Paintings

“Figure” 2021

This new series is arising from my psyche and Spirit. The past year of semi-isolation has given me time to spend in solitude, in nature, and in relation to a larger sense of Self. I’m curious what these will evoke for other people. Click any thumbnail to get a better look in a slide show.

Grand Canyon 2018

Still drawing on my experiences of the power of the Grand Canyon, the images are becoming looser and more paradoxical–echoes and ghosts of places. Most works shown here are available for $350.

Echoes of the Grand Canyon 2016-8

I am focused on the feeling of confrontation between small human perceptions and the outrageous physical force of the Grand Canyon, which I experienced on an eight-day rafting trip. The canyon holds you at arms’ length even while it crushes you with sensations of heat, light, brilliance and immensity. Haunting profiles of cliff, rim, and mesa are repeated through eons of formation, through miles of travel. I intend to keep exploring the moods and sensations of the canyon in my paintings.

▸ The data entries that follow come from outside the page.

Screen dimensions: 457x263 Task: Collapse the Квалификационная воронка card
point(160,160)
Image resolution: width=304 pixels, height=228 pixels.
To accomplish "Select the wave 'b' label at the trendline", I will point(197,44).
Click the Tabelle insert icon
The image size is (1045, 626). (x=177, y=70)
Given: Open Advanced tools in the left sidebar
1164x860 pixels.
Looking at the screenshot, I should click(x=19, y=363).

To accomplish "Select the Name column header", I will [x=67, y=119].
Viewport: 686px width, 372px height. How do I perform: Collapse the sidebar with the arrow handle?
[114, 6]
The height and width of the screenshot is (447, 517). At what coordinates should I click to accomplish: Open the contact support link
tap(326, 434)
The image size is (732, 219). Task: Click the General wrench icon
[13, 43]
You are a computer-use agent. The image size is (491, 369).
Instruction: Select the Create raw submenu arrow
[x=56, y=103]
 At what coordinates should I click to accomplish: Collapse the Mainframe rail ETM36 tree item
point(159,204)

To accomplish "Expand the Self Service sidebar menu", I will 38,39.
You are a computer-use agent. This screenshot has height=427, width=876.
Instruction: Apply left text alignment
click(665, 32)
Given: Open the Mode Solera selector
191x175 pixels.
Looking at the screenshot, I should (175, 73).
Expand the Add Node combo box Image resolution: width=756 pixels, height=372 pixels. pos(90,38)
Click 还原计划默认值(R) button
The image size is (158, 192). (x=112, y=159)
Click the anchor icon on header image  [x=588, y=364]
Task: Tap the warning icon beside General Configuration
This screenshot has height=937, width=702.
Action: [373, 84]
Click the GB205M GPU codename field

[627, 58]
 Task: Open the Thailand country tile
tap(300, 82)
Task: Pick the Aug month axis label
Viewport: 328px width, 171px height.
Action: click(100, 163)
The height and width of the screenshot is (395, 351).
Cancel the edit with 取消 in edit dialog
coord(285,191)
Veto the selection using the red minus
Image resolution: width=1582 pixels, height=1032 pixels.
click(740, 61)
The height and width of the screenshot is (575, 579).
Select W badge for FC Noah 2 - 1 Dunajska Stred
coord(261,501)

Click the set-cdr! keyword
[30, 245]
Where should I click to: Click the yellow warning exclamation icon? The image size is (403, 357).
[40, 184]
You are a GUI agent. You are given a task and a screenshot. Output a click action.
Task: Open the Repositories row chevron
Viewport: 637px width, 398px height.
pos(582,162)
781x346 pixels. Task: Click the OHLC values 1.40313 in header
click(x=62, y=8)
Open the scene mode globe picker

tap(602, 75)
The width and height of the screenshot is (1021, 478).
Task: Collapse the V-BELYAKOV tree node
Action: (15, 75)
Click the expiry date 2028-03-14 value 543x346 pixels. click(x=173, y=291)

2016 paintings – Form and Formlessness

The poet Elizabeth Bishop insists, “The art of losing isn’t hard to master,” but as soon as she says that, you know she’s lying.

As we grow old, the questions of appearance and disappearance, the possibility of fading away and becoming background—these become hard to avoid. Aging brings us closer to the boundary between being and unbeing, brings us to an ambiguous territory, where it may happen that forms have vanished, leaving you with nothing to grasp. Or they have not yet come into being.

We usually gravitate to what’s moving and full of contrast and drama. How is it that the background, the boring parts, can become the foreground? How is it that nothingness acquires  texture and heft?

My work relates to that of Bill Jensen, his use of “empty” space, his Buddhist references, his deeply textured surfaces. His work seems to ask whether we have importance in the universe, or is it our lack of significance that is of significance?

Emergent, inchoate. It is paradoxical that forms can appear to be emergent when really the work has undergone a process of paring down, reduction. The events and attachments of a lifetime must be expunged in places to make space. The simplicity that emerges is not the same as original innocence.

2014-5 From the Woods

My paintings pay tribute to nature not by reproducing scenes, but by borrowing gestures, textures, lines, colors, and spaces. Shapes made by branches, root systems, capillaries, clouds, and puddles all can be discerned within the dense mesh of the paintings. I begin with amorphous washes of color and then respond to what’s on the canvas by adding shapes and textures. Layer piles upon layer and must be simplified and resolved by overall patterns and color harmonies. It feels similar to the complexity of a long life. Louise Fishman and Bill Jensen are major influences on my work.